Le plus souvent, ce type d’engagement est marqué par le découragement et l’incapacité à

trouvent alors submergés par des sentiments de culpabilité et d’inutilité, signes d’une détérioration de l’image de soi.

« Et vraiment quand ça commence à me gonfler euh… que je vois que j'y arrive pas, ben c'est vrai que je baisse les bras et euh j'arrête ; mais à part ça euh, je saurais pas quoi vous dire d'autres hein ; et qu'on nous met pas des barrières mais euh presque! Ben c'est décourageant ; donc j'ai été un peu découragée. Ben ouais parce qu'à force qu'on se sent pas encouragée.
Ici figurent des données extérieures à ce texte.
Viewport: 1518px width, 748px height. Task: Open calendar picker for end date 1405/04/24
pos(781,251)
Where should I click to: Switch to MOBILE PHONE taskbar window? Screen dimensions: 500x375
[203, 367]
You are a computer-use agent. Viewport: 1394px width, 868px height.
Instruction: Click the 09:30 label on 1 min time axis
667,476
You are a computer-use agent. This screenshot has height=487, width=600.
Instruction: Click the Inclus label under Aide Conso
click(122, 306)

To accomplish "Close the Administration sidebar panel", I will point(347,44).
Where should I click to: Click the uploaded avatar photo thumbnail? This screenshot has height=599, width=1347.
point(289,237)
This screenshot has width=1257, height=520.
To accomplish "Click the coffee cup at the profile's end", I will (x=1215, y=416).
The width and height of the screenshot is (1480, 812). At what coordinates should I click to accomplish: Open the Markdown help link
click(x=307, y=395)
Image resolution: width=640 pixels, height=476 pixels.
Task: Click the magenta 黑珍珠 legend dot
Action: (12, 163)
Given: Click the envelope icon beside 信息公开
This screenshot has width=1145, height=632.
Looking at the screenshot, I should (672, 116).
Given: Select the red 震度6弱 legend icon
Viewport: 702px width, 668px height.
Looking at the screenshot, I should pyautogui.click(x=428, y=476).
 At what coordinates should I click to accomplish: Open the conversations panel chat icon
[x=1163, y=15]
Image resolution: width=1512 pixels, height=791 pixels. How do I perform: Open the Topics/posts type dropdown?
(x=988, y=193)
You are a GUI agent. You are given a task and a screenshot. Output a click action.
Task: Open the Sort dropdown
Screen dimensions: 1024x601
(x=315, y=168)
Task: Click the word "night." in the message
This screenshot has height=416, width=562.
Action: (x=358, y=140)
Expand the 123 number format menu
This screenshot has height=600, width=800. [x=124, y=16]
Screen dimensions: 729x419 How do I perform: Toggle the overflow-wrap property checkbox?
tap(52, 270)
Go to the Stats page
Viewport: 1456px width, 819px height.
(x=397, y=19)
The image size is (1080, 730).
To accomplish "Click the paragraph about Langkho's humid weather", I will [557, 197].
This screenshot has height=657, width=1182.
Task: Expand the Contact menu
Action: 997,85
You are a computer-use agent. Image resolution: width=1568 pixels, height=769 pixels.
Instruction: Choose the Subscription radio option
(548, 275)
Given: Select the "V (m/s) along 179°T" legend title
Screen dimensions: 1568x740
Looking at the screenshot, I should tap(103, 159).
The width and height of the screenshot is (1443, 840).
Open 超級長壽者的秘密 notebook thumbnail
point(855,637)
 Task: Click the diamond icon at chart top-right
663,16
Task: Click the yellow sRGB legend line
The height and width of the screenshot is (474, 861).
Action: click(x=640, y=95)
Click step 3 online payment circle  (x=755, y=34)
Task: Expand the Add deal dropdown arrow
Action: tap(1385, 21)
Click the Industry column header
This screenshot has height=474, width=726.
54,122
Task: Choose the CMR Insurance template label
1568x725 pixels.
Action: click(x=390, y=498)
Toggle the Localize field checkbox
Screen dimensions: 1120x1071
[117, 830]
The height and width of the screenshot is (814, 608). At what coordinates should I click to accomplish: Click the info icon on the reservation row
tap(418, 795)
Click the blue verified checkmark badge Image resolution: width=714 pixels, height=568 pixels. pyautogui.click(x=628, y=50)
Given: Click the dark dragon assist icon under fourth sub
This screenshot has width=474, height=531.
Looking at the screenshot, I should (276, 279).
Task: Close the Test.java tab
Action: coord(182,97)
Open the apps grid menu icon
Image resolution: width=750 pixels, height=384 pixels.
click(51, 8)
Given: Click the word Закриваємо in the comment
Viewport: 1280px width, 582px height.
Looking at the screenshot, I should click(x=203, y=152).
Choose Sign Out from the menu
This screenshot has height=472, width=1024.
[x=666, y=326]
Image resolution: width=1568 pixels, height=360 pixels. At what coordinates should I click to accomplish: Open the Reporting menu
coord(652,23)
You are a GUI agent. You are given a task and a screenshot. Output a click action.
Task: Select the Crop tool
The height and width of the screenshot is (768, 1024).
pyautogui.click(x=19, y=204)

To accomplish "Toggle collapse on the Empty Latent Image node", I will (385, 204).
Moi en fait, quand je sais pas, ben ça va vite m'énerver et je vais baisser les bras » (Mounia - 10).

Tel est le cas, par exemple, de cette stagiaire qui fait part de ses difficultés pour concilier le suivi des cours avec des problèmes familiaux liés à la « fugue » de sa mère et aux demandes de soutien de ses frères et sœurs.

« Encore ce matin, je suis pas allé en cours parce que ma mère, elle a fugué de chez elle. Ça fait deux jours qu’elle est pas rentrée, qu’il y a ma petite sœur, mon neveu, mon petit frère chez elle euh elle a fugué, voilà, ça fait deux jours que je la recherche. Je la trouve pas, je suis pas allé en cours ce matin parce que je faisais que de recevoir des appels, des appels, des appels…» (Raphaëlle - 15).

Le décalage ressenti dans les temporalités vécues d’avec le monde du travail et de la formation peut alors générer sentiments de solitude et d’inutilité, que relate cette stagiaire souffrant de dépression :

« …la télé toute la journée, y a rien à faire, le temps passe pas, tout le monde est en cours ; on se sent seul quoi. C’est comme quelqu’un qui est au chômage, on va dire (silence) (…) on se sent Inutile aussi, de servir à rien tout ça (silence) (…) juste la télé. M6 tout ça. Après ça devient lassant, très très vite. Ça avance à rien dans la vie de regarder la télé pendant des mois. Voilà… » (Stessy - 40).

L’engagement dans le monde laisse donc voir des facettes variées de la façon dont les jeunes contribuent à construire (ou non) leur parcours professionnel.